Water scarcity is an increasingly important problem everywhere on our planet. According to Panel et al., 2011, by 2030 almost half of the world’s population will suffer severe water stress if current levels of water consumption and pollution are not altered. Individual countries and regions already run in major issues because of water stress.
These problems have many causes, with important contributors like the rapidly increasing population and the effects of climate change on the weather. With our project, we specifically want to target the latter. Climate change increases the frequency of extreme weather conditions such as heatwaves and extended droughts on the one hand, and hailstorms, heavy downpours and storms on the other hand. This has been a major global issue for decades and unlikely to be solved anytime soon. Since the origin of the problem has no easy scientific solutions, we focused our efforts on trying to mediate some of its symptoms and reduce the pressure of climate change on our planet.
Specifically, our team investigated synthetic biology approaches to change the intensity and frequency of precipitation. Cloud seeding has emerged as a promising approach for climate engineering. This technique allows some control over the amount and type of precipitation. The most obvious example of this is the induction of rain, but avoiding heavy hailstorms by reducing the size of hailstones is another possibility.
Cloud seeding is achieved by dispersing certain particles, called ice nuclei, into the clouds. The function of these particles is to attract water and act as nuclei to form larger droplets. These droplets then continue to grow until they are heavy enough to fall down as precipitation. This process naturally occurs in clouds, where particles like dust and pollen form the ice nuclei. Ice nucleation processes can be divided into two major variants: one for warm clouds and one for cold clouds. For cold clouds, water aggregates by forming ice crystals, induced by the presence of ice nuclei. For warm clouds, this happens by condensation. The goal of our project is to produce new ice nuclei for the cold cloud seeding.
Currently, chemicals are used for cloud seeding, the most used one being silver iodide (AgI). The problem is that these chemicals are toxic to the environment if they accumulate in the soil. By using them in cloud seeding, there's a risk of polluting large areas if it were to be used more frequently.
The mission of Vsycle is to bring cloud seeding on a larger scale, with a cheap environmentally friendly alternative. We harnessed an ice nucleus already present in nature: the ice nucleation protein (INP) of Pseudomonas syringae. This protein is nontoxic, biodegradable and has already gained attention for its ice nucleating properties, as the protein name suggests. It is already used, for example, to create artificial snow on ski slopes. The unique structure of these proteins helps water molecules arrange into an ice crystal more easily, thereby allowing the freezing process to begin at higher temperatures.
To facilitate the production of the INPs, we decided to express the genes in E. coli rather than using their original host, as E. coli grows faster and is easier to manipulate. However, these cells would be living GMO’s containing synthetically engineered DNA and would therefore suffer from the negative perception and legislation regarding GMO’s.
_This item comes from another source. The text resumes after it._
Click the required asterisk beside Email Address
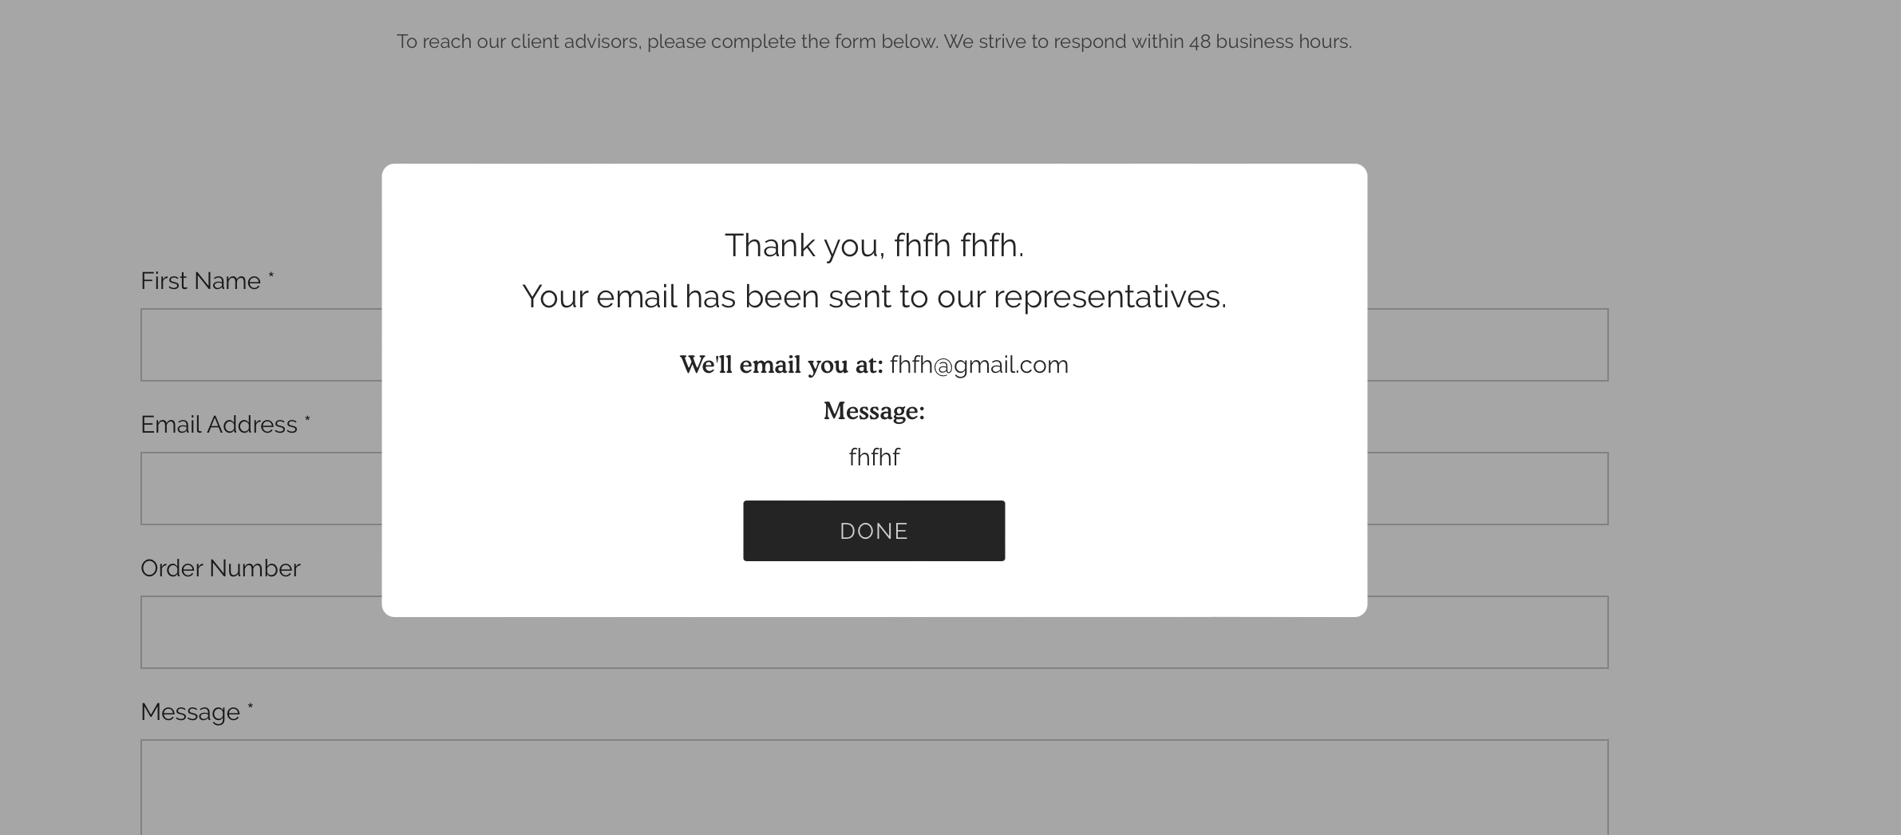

Having the cells excrete the proteins and purifying them was not an ideal solution as membrane-bound INPs have been shown to form ice more efficiently (Schmid et al., 1997). This is why we made use of the bacterial ghost system which comprises the addition of a specific gene to the plasmid of the bacteria that will cause the bacteria to lyse and liberate its cytoplasmic content. The end-product is an empty bacterial membrane, void of genetically engineered DNA: a bacterial ghost (Kassmannhuber et al., 2017). As the proteins bound to the membrane are unaffected by this process, we will be left with what can be described as an empty vesicle of cellular components covered with ice nucleation proteins. As this agent is used to be dispersed in clouds and as clouds form a key part in the water cycle, we combined the words ‘vesicle’ and ‘cycle’ to form the name of our project: Vsycle.
The Pert chart of the Vsycle project is given in the following figure. More specifically, the project comprises of five highly interconnected modules. In module cloud, the properties of clouds and cloud seeding are examined. In module engineering, the plasmid constructs of Vsycle and the production, testing and purification of the cloud seeding agent are investigated. Module dispersion searches for an ecological way to disperse the produced agent in clouds. Next, module legislation focuses on the legislation regarding GMO’s and executing cloud seeding. Finally, module business and ethics is about business and ethical aspects of the project.